Les avocats des vieilles coutumes ont du reste de quoi se consoler, les verges ont été supprimées théoriquement, légalement; dans la pratique elles n’ont pas encore entièrement disparu. Les châtimens corporels, knout, baguettes, verges, ont été rayés du code pénal, ils ne sont plus infligés par les tribunaux ordinaires; mais la verge, bannie du code et du droit écrit, a trouvé un dernier refuge dans les rustiques tribunaux de bailliage et dans le droit coutumier. Le paysan, le simple moujik, peut toujours être condamné au fouet par le jugement de ses pairs, de ses juges élus[1]. Comme nous l’avons déjà fait remarquer à propos de cette justice villageoise, c’est là une concession aux mœurs des paysans affranchis et aux idées populaires qui, dans les dernières couches de la nation, demeurent encore trop souvent favorables aux châtimens corporels. Le gouvernement en tolère l’usage dans ces obscurs tribunaux du moujik où la coutume règne en maîtresse et où la loi écrite a peu d’autorité. Le législateur s’est contenté de fixer le maximum des coups de verges à vingt, jadis on en donnait trois ou quatre fois davantage. En même temps la loi interdit d’appliquer cette peine à ceux des paysans qui en pourraient souffrir le plus dans leurs sentimens ou dans leur corps; elle en a exempté les vieillards au-dessus de soixante ans, les femmes de tout âge et tous les fonctionnaires ruraux, anciens de bailliage ou de commune (starchines et starostes), maîtres d’école, sacristains d’église, en sorte que dans les villages mêmes où elle reste tolérée, la verge ne peut plus atteindre que la minorité des habitans[2].

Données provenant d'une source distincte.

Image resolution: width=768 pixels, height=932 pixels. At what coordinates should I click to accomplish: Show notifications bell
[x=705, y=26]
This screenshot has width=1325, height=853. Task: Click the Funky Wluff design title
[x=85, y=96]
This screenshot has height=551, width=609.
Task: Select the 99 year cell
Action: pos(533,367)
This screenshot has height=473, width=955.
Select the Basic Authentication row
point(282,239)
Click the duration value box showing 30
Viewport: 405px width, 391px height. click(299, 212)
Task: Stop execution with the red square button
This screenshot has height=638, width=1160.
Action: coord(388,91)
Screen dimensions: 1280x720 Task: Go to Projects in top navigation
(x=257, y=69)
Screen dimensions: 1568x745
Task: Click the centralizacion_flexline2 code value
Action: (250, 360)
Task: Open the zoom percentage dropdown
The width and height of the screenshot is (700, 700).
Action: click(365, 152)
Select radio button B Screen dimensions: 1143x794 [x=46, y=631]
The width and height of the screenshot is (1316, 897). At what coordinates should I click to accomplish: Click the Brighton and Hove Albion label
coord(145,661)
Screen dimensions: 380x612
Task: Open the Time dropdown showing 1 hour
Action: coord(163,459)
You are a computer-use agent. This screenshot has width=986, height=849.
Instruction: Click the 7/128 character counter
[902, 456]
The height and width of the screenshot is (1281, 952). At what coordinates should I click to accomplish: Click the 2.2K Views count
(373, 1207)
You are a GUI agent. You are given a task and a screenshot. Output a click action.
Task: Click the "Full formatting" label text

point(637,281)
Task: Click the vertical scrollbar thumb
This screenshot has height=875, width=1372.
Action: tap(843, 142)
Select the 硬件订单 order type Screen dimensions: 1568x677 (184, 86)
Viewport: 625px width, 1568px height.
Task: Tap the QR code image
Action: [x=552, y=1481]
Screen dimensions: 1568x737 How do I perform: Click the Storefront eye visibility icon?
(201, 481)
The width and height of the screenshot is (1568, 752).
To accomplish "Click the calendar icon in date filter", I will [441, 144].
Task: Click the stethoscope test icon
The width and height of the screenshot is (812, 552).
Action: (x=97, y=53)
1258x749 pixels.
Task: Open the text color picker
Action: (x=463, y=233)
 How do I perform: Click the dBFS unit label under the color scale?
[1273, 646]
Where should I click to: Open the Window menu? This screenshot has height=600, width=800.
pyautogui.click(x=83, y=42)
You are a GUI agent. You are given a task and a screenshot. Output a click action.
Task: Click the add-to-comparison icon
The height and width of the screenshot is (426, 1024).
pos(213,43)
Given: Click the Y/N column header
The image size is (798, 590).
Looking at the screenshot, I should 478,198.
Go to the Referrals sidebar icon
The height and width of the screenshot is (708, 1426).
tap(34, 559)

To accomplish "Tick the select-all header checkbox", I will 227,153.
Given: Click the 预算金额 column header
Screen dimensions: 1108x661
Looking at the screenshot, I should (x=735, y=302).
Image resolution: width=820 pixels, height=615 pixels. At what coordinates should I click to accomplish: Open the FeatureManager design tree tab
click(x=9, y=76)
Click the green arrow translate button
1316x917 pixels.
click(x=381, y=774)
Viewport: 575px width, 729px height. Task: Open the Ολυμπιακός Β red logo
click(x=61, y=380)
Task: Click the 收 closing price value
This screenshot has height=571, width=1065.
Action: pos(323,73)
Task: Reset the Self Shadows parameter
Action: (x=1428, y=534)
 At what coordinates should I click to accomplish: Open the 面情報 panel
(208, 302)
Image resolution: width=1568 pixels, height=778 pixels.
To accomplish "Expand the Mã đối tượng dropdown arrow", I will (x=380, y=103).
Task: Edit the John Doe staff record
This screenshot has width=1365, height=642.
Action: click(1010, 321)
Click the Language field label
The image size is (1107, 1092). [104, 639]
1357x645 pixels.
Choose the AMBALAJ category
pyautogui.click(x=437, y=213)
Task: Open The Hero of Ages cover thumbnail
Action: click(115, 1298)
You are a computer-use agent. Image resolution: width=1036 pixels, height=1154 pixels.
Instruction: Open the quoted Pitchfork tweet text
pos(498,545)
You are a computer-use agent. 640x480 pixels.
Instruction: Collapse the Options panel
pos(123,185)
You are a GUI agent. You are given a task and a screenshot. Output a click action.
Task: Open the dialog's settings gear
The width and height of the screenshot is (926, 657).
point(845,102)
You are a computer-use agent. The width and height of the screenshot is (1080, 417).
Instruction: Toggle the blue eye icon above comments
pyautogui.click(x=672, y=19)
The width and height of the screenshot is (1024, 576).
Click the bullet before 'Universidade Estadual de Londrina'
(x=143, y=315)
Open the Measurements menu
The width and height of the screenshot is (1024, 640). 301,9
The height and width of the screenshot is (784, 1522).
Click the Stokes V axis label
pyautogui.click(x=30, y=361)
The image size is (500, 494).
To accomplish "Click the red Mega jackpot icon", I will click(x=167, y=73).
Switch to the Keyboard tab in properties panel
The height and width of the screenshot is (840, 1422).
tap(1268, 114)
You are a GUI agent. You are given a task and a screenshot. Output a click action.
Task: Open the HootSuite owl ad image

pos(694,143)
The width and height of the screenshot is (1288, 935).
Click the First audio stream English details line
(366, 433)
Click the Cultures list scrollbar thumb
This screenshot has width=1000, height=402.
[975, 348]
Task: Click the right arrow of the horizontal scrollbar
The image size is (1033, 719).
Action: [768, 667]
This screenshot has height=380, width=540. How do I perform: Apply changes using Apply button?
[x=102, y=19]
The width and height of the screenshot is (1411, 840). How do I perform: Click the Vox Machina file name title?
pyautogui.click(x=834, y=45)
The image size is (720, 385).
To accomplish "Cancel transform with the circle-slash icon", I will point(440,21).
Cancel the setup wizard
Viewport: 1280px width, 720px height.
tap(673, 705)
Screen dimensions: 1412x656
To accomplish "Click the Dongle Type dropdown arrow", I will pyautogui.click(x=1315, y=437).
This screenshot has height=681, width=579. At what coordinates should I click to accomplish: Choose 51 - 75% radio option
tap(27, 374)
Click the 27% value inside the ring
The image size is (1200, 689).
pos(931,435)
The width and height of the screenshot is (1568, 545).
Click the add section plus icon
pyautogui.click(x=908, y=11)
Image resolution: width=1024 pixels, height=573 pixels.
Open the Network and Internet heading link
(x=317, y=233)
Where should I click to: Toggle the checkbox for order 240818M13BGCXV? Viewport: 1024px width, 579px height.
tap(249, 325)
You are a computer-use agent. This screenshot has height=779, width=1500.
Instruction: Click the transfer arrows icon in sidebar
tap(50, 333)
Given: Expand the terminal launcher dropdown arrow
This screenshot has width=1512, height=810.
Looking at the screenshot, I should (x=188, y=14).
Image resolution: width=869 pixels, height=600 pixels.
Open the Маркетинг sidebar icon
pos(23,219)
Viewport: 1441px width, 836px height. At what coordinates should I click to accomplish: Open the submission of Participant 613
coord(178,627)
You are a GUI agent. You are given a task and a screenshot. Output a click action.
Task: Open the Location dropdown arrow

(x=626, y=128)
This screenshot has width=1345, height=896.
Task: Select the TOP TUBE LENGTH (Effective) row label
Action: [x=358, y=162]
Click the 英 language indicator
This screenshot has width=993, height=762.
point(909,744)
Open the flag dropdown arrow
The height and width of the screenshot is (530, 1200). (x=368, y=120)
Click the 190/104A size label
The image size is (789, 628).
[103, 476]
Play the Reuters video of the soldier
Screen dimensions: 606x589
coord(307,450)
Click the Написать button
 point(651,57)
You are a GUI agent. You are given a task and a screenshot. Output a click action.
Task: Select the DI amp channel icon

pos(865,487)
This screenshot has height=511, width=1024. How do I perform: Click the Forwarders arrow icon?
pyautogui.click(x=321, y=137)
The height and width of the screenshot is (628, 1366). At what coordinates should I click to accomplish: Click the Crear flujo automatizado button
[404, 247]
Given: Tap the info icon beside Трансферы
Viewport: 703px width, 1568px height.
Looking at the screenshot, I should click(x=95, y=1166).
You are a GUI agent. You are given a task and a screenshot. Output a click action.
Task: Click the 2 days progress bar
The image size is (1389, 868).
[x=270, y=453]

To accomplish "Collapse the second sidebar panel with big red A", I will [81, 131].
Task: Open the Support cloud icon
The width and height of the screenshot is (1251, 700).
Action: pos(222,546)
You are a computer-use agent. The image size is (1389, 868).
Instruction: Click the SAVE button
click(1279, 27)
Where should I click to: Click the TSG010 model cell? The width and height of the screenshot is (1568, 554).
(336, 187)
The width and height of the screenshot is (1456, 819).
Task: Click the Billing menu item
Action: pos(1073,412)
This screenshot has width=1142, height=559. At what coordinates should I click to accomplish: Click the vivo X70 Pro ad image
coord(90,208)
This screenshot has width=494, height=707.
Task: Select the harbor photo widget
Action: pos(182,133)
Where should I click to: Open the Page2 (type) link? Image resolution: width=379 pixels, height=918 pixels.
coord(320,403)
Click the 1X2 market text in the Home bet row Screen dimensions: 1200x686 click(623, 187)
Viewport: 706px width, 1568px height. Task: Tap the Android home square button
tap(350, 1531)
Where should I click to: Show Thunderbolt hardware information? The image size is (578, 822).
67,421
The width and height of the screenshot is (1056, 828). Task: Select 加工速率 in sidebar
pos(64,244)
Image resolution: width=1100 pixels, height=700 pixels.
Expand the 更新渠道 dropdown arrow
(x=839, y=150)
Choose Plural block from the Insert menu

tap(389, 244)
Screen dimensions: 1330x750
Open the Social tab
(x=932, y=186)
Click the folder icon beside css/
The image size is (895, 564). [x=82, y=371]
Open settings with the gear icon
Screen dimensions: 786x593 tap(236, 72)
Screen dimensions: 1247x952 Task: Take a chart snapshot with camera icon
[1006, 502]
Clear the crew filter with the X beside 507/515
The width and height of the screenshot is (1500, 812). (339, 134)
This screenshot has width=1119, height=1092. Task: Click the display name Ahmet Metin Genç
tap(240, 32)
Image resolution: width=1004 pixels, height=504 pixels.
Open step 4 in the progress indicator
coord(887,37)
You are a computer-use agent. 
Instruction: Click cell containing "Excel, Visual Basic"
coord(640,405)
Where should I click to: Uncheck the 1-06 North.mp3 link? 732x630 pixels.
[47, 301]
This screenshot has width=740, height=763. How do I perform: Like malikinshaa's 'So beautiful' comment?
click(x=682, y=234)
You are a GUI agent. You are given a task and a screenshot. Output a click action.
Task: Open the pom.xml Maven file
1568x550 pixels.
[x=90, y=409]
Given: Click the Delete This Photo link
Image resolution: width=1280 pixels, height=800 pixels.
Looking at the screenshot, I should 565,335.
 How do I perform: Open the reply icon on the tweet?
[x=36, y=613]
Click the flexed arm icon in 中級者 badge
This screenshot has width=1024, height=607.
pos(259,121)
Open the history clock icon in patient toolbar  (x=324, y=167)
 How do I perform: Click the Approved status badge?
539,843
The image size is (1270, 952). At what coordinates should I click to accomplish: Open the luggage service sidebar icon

La peine des verges a été effacée du code pénal; mais, dira-t-on, a-t-elle pour cela, en dehors même des communes de paysans, entièrement disparu? En Russie, nous devons le constater, il y a plus d’intervalle qu’ailleurs entre la loi et les mœurs, entre ce qui est permis officiellement et ce qui est pratiqué journellement. Pour les châtimens corporels cependant il y a, croyons-nous, moins de contradictions,

  1. Voyez, dans la Revue du 15 octobre 1878, l’étude sur le Droit coutumier et tribunaux corporatifs en Russie.
  2. En fait, ces exemptions légales et ces restrictions imposées à la coutume ne sont pas toujours observées par les juges de village. Déjà cependant, comme nous l’avons indiqué dans l’étude mentionnée plus haut, beaucoup de paysans montrent pour l’ancienne discipline du servage une répulsion de bon augure. Dans nombre de communes rurales, on commence, dit-on, à préférer aux verges l’amende et surtout les arrêts. L’on peut ainsi espérer que, grâce aux leçons de la loi écrite et des tribunaux ordinaires, les mœurs rendront chez les paysans l’usage des punitions corporelles de moins en moins fréquent, si bien que la coutume les abolira peu à peu d’elle-même.